▶ **ABOUT THIS EXERCISE**
From the records below, copy out each line that has the word "monde".

(Saved entries)
⟨

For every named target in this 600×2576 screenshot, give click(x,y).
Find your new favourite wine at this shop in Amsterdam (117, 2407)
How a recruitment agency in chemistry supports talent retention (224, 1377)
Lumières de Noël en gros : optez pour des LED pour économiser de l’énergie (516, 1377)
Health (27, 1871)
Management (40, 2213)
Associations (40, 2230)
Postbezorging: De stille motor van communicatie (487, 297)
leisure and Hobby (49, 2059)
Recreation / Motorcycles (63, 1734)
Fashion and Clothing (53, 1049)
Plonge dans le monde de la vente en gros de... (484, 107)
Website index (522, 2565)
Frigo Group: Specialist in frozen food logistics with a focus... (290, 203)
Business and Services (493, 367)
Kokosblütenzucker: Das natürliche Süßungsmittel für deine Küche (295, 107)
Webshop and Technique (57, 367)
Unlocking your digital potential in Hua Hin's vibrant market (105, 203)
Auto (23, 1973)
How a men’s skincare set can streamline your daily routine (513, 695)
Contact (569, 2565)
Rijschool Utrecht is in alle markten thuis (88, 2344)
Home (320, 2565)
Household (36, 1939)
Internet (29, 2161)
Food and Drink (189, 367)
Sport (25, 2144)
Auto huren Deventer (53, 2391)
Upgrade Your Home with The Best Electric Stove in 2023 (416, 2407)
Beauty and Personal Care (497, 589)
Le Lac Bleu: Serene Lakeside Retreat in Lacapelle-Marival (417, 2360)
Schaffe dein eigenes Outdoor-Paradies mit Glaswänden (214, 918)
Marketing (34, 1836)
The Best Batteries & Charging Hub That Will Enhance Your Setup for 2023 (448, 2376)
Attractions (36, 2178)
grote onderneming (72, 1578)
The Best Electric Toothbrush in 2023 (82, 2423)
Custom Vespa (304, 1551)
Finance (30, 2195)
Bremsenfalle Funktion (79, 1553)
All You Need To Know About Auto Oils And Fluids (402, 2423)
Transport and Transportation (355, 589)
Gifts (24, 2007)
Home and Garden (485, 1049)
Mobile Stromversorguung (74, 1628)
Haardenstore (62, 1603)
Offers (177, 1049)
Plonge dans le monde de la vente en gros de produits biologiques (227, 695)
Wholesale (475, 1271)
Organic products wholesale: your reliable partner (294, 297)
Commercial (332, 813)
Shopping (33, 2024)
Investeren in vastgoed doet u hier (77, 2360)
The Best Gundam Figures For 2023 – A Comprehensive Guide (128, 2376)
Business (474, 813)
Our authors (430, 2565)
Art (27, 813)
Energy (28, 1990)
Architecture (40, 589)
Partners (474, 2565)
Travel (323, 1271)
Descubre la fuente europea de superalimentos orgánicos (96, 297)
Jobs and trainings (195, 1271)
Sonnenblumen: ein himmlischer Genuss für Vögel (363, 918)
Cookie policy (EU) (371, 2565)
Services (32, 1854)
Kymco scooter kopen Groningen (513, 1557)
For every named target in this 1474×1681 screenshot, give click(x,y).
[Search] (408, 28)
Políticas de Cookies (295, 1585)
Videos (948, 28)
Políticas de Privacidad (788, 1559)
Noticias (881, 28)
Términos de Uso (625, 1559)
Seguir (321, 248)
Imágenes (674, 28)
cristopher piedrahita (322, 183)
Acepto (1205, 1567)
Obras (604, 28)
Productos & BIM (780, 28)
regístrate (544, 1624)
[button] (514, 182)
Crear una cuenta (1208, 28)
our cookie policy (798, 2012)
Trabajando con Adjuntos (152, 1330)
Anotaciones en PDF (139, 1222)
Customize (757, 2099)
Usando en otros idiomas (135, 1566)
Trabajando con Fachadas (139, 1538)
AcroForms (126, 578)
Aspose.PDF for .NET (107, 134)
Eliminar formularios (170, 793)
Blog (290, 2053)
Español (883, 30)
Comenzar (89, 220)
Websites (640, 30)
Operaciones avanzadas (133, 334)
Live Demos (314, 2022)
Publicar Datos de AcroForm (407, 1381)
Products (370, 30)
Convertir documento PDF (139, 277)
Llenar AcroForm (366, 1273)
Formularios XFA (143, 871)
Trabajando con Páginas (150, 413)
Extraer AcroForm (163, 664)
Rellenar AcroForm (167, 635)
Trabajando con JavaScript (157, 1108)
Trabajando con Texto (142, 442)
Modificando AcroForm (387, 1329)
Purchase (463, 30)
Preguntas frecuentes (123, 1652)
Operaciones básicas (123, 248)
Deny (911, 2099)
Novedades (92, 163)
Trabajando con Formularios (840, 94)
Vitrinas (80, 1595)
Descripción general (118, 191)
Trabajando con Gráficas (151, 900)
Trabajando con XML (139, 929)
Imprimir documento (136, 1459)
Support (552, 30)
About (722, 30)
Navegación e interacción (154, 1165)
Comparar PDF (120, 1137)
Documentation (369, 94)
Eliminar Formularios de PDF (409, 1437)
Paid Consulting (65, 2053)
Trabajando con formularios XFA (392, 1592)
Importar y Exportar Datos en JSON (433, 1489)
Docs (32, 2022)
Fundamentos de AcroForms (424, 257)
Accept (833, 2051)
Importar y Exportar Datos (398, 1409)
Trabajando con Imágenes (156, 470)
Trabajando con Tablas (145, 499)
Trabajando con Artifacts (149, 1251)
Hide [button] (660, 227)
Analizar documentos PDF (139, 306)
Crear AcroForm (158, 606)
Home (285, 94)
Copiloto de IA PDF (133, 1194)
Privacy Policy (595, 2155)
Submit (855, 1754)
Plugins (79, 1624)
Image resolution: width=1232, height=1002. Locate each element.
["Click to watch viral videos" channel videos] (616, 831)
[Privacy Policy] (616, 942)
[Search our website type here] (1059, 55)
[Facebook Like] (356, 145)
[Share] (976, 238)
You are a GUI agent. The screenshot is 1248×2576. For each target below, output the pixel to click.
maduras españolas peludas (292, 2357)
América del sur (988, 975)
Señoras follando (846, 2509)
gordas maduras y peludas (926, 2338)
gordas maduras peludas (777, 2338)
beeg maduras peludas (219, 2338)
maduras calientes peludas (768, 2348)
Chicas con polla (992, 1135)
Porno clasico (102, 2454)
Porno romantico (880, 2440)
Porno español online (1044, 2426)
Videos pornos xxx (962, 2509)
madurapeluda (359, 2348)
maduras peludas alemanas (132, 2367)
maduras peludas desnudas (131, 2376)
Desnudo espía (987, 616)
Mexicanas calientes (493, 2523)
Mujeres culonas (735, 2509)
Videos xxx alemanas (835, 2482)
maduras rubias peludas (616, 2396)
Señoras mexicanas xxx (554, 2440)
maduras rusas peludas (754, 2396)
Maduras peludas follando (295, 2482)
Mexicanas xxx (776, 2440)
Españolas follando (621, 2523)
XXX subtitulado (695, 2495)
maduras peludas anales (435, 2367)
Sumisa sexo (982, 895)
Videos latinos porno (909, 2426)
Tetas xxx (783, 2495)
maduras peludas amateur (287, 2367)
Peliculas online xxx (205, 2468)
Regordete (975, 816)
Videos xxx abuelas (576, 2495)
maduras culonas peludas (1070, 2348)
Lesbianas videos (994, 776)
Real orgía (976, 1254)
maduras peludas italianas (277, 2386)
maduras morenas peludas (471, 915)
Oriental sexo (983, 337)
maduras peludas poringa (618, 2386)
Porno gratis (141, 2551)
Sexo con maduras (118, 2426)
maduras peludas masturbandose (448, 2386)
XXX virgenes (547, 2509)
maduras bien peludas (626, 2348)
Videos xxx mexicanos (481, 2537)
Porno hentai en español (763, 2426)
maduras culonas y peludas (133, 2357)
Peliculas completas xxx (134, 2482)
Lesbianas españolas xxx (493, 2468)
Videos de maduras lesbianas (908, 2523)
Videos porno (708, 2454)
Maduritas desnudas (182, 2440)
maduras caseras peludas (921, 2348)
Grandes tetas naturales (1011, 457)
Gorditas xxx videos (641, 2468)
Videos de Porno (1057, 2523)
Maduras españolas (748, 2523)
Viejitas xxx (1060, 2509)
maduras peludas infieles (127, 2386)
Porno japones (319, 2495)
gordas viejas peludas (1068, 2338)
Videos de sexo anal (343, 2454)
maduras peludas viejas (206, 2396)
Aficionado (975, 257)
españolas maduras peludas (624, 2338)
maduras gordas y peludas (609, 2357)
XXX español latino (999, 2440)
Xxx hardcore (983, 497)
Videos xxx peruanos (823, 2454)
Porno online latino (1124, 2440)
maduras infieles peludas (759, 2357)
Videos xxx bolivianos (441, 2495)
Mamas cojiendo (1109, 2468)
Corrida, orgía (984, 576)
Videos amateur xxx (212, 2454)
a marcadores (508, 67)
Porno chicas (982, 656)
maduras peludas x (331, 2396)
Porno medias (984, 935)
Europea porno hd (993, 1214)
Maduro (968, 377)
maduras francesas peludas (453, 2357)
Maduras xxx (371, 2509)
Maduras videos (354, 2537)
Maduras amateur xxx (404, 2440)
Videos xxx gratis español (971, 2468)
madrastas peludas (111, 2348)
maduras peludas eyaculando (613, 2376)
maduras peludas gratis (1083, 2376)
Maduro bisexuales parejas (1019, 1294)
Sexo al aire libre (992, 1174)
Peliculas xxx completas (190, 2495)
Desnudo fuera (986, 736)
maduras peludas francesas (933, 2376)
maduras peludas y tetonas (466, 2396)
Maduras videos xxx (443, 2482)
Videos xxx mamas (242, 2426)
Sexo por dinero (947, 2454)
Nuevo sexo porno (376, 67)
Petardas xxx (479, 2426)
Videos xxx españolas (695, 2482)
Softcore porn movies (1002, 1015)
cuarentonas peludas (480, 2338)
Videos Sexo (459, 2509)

⟩

▶ **SOLUTION TO THIS TASK**
Plonge dans le monde de la vente en gros de... (484, 107)
Plonge dans le monde de la vente en gros de produits biologiques (227, 695)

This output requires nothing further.